Alright, so it’s more about not spending the time and money to defend a claim rather than outright breaking the law in that case.

Right. The other wrinkle is sometimes trademarks have copyrighted elements. Because trademarks have artwork (graphics etc) and artwork is protected by copyright. Theoretically, you could get a company that sues you for trademark infringement and copyright infringement because the logo has graphic design. We don’t really know what the answer is there. We will either take the risk or steer people away. A good example is the NFL and MLB. I will often, because of how litigious those companies are, I will try to steer productions away from the more graphic heavy logos of those companies and steer them more toward the ones that are more text based. Text and colors are ok, avoid something more graphic. So far, the leagues have never sued anyone for copyright infringement over the use of a logo. But if they did, it would be down to a fair use analysis and I’m not sure that the productions would win.

It does seem like certain companies like Netflix, HBO etc are more comfortable with assuming the risk for trademark infringement and it shows in all the real brands they use as set decoration.

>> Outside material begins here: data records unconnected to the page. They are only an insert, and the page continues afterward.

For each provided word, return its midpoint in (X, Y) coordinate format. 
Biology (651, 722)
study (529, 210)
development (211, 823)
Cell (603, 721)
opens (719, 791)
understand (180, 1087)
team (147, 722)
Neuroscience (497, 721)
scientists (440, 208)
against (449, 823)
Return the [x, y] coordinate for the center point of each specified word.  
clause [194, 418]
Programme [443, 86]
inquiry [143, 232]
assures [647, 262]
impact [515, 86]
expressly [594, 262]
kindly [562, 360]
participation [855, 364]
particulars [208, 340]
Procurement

If it’s more normal use, background use, and using the product as intended, most lawyers will let you do it. Every once in a while, you will find lawyers who are very conservative and want to blur everything, you have to clear everything etc, but I don’t think that’s the right view of the law. As you mentioned, if you watch a lot of high production value films and elite television programming on HBO and Showtime and Netflix, you’ll see that it’s chock full of real products. I can’t say for sure that isn’t all placement, but I would guess at least half of it is not cleared, at least. And a lot of productions (now) you just wouldn’t clear any of those products.

Are there certain legal cases or precedents that talk specifically about set decoration in film/tv?

On the copyright side, somewhat fortunately and somewhat unfortunately, there are very clear cases that have come out in the last 15 years that talk about set decoration.

The most famous one is called Ringgold vs. BET. It was during the mid 90’s and BET was doing a television show with a scene in a church where they had a very fancy decorative quilt on the wall. It wasn’t just an ordinary quilt, it depicted scenes of people. This was more like a painting or more like a photo. It was very clearly advanced quilt work representing realistic scenes and it was prominently shown on the wall and it was shown for many seconds. Faith Ringgold is the artist that made the quilt, she sued because it wasn’t cleared. BET defended, and said “It’s fair use. We were setting the themes. We were trying to show scenes of life in this church so this was thematically relevant and it helped us establish the set.” And the court said absolutely not, that’s not fair use, you’re intentionally inserting this art into your set and you’re using it for the reason it was created. It’s decorative and you’re using it as decoration, it doesn’t matter that it helps your themes.